More development effort has been put into improving the way Expression handles fills. In addition to the existing choices of flat Colour, Gradient and vector-based Pattern, there's now a new Bitmap option. Expression comes with a small range of tileable textures - you interactively drag these into position and scale and rotate the effect with the new Transform Fill tool. The ability to load your own images, complete with alpha transparency, opens up a number of masking-based creative options.

Another major innovation in version 2 was the ability to control the edges of fills. Enter a positive value and the edge is given a soft feathering, enter a negative value and it's raised to produce an embossed and bevelled effect.

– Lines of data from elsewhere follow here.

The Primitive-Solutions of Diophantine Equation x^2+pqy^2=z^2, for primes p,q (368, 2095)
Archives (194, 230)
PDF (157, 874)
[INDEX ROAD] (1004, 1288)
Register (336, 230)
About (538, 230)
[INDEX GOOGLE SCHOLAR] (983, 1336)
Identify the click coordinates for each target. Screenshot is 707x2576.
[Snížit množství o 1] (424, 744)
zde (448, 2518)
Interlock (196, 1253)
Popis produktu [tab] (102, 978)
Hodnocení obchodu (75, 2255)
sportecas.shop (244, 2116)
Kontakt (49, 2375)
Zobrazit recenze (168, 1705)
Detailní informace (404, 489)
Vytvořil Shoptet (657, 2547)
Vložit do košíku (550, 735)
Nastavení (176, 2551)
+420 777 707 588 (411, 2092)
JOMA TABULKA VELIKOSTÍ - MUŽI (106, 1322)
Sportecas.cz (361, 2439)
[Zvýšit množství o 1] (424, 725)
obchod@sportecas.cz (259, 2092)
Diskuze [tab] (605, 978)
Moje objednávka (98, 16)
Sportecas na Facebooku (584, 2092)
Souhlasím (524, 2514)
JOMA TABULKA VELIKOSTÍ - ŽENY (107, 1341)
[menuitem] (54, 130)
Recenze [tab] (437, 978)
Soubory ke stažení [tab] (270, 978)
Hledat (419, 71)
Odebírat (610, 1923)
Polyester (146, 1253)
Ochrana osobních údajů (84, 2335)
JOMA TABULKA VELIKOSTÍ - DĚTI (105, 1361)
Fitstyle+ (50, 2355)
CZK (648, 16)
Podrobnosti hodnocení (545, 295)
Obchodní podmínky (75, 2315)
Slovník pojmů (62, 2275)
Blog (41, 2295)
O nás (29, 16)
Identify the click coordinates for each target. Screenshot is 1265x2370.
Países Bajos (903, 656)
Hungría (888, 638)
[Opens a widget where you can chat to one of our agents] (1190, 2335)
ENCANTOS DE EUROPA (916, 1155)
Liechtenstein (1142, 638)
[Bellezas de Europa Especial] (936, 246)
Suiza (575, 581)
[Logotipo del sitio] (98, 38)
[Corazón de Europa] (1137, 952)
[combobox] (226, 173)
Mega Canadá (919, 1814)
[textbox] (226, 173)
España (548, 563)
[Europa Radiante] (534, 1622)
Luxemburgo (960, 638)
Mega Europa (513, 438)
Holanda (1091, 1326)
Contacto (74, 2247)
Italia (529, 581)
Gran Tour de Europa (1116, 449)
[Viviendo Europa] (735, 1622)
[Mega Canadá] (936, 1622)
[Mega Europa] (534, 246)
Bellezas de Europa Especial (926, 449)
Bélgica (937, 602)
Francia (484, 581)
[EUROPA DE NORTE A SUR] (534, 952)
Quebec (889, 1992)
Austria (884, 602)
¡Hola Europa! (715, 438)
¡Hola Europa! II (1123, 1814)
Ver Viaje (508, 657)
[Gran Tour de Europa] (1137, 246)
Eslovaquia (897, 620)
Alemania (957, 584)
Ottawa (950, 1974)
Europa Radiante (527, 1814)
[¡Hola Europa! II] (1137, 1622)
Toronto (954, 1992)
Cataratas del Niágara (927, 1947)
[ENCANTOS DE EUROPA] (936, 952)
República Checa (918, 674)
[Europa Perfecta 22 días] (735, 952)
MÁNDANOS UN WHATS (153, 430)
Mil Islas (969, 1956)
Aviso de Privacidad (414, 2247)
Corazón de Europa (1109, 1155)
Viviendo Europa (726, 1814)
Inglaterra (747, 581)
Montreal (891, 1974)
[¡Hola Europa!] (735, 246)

In version 3, you're now able to choose from a range of Fringe Textures to roughen soft edges, and there's even a range of Reflection Maps to make embossed fills look like liquid metal.

Of the two, the Fringe Textures will prove more useful, as they enhance the naturalistic art quality. Even more handy in this regard is the new ability to use skeletal strokes to interactively roughen your artwork. This is achieved through an Eraser mode that cuts through all underlying objects on the current layer. This mode is also ideal for producing the common cut-away art effect, where you scratch a surface to reveal the colours beneath.

Expression 3's bitmap fills, pixel-based soft edges and bitmap-based skeletal strokes help produce more naturalistic and artistic end results, but they cause a problem. Unlike vectors, bitmaps aren't resolution-independent and scalable. So, like Real-DRAW PRO, Expression should be seen as a vector-based environment for producing bitmap-based output. As such, its new ability to export PNG files with transparency, and PSD files with layers, is the most likely output route. However, if you stick to vector-only handling, Expression's AICB clipboard support makes it an excellent partner for Adobe Illustrator (see Reviews, issue 87, p182).